Lung transplantation for diffuse panbronchiolitis: 5 cases from a single centre

Seiichiro Sugimoto a,*, Kentaroh Miyoshi a, Masaomi Yamane a, Takahiro Oto b
PMCID: PMC4892152  PMID: 26888742

Abstract

Diffuse panbronchiolitis is a rare complex genetic disease predominantly affecting East Asians, and is characterized by chronic inflammation of the respiratory bronchioles and sinobronchial infection. Although long-term macrolide therapy has been shown to significantly improve the survival in patients with diffuse panbronchiolitis, some patients continue to deteriorate, eventually requiring lung transplantation. However, lung transplantation for diffuse panbronchiolitis has rarely been reported and the outcome in these patients remains unknown. We describe our experience of lung transplantation for diffuse panbronchiolitis. A total of 5 patients received long-term macrolide therapy and had airway colonization by Pseudomonas aeruginosa preoperatively. Three patients had undergone sinus surgery for chronic rhinosinusitis before the transplantation. Bilateral cadaveric lung transplantation was performed in 4 patients, and living-donor lung transplantation in 1. After the lung transplantation, 1 patient developed an A3 acute rejection episode; however, none of the recipients developed severe pneumonia or any fatal infections. One recipient developed chronic lung allograft dysfunction 3 years after the transplantation; however, none developed recurrence of diffuse panbronchiolitis. All of the 5 patients were still surviving after a median follow-up period of 4.9 years (3.7–12.3 years). Lung transplantation is a viable option for the treatment of progressive diffuse panbronchiolitis resistant to long-term macrolide therapy.

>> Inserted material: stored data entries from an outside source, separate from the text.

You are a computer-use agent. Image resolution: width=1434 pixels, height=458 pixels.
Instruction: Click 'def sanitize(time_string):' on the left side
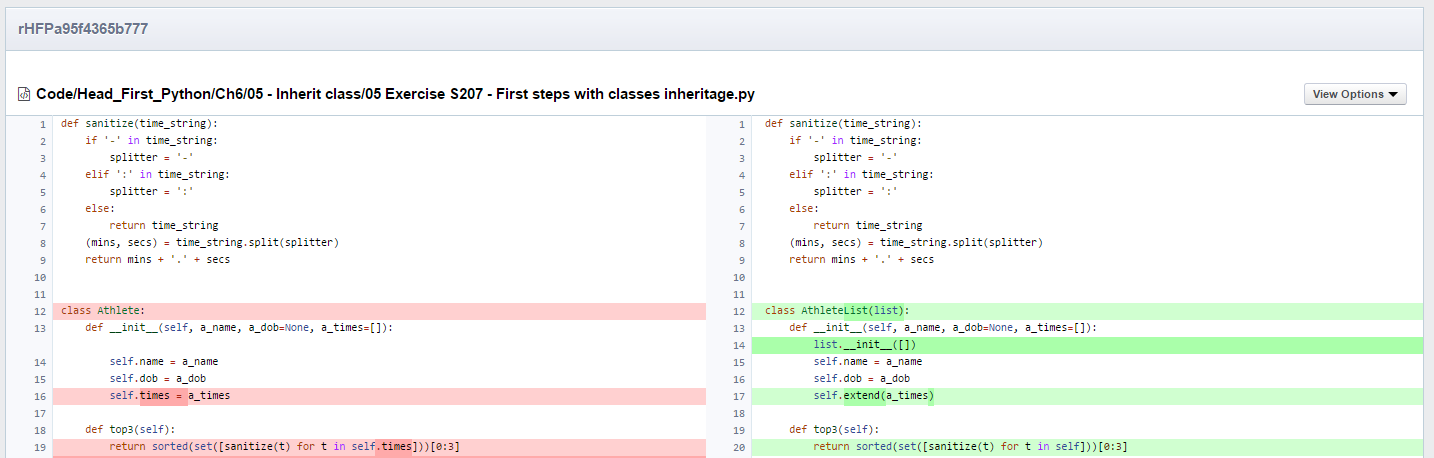(x=139, y=124)

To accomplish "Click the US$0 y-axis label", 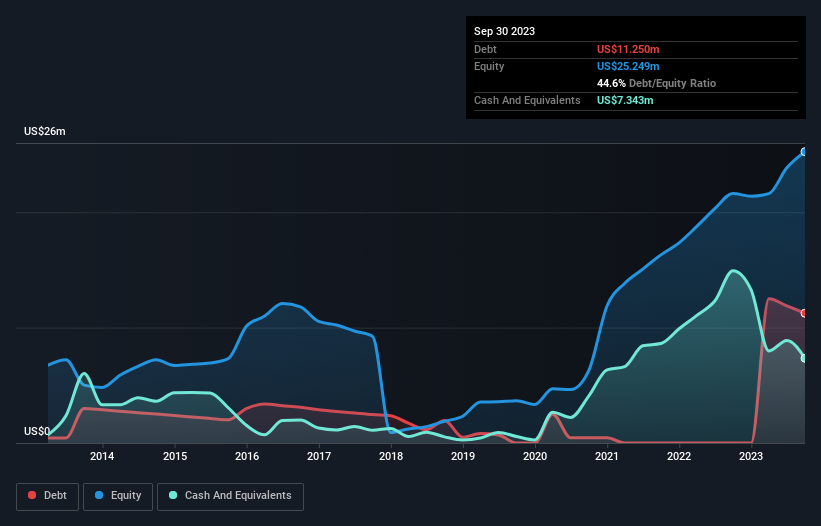I will point(37,432).
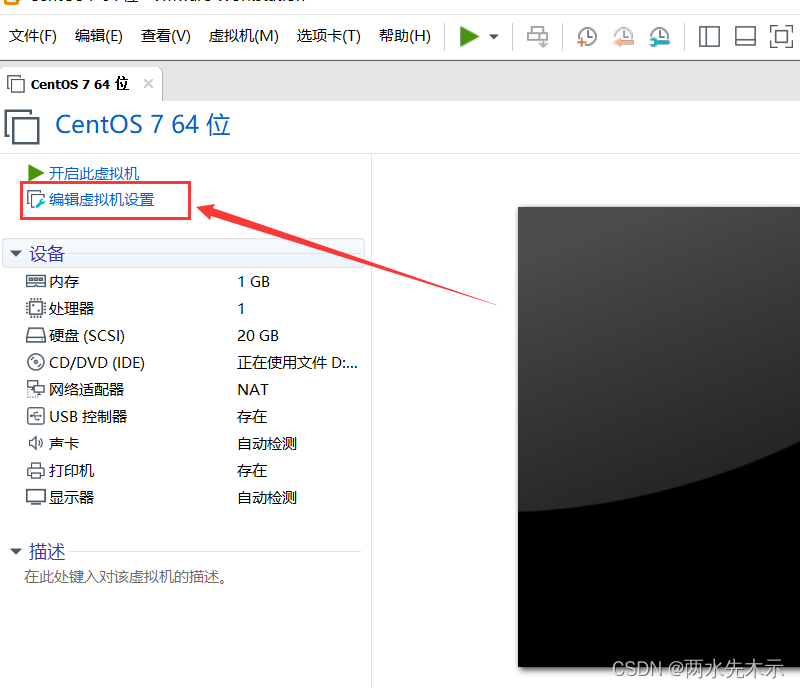Toggle the library panel visibility
800x688 pixels.
pos(709,36)
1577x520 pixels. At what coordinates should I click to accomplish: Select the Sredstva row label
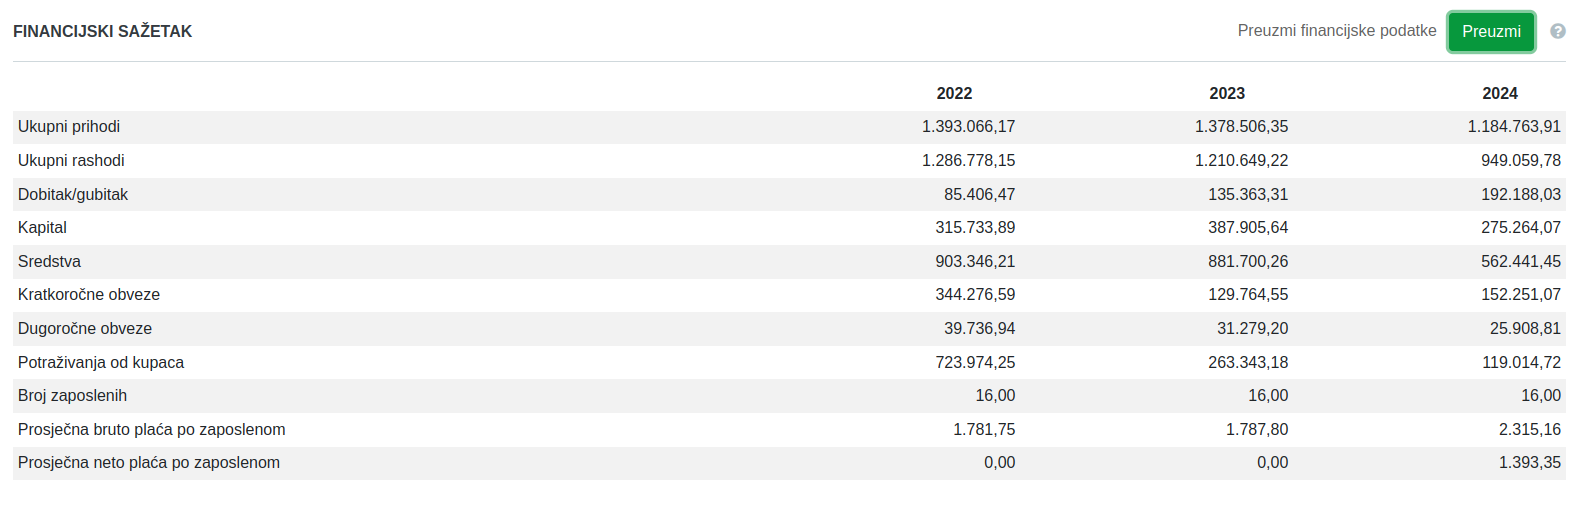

Keywords: Lung transplantation, Lung infection, Recurrence, Bronchiolitis obliterans, Rejection, Outcomes

INTRODUCTION

Diffuse panbronchiolitis (DPB) is a rare complex genetic disease predominantly affecting East Asians [1, 2]. In addition to the limited number of DPB cases reported from outside East Asia, about a half of the limited number of DPB cases reported from Western countries are Asian immigrants [2]. While DPB is frequently compared with cystic fibrosis, a common genetic disease encountered in Caucasians, neither pancreatic insufficiency nor any obvious abnormalities of the sweat electrolytes are seen in DPB, and the two are considered to be entirely different diseases [2]. Clinically, DPB is characterized by chronic inflammation of the respiratory bronchioles and sinobronchial infection [1, 2]. Moreover, DPB is a progressive suppurative and obstructive airway disease, resulting in bronchiectasis, respiratory failure and death, if left untreated [2]. Long-term therapy with macrolide antibiotics has been shown to significantly improve the survival of DPB patients [1]; however, some DPB patients deteriorate despite macrolide therapy, eventually requiring lung transplantation (LTx). To date, LTx for progressive DPB patients has rarely been reported, except for a case of early recurrence of DPB after LTx [3] and our successful case [4], and the outcomes of LTx for progressive DPB are unknown. In this study, we describe our experience of LTx for DPB.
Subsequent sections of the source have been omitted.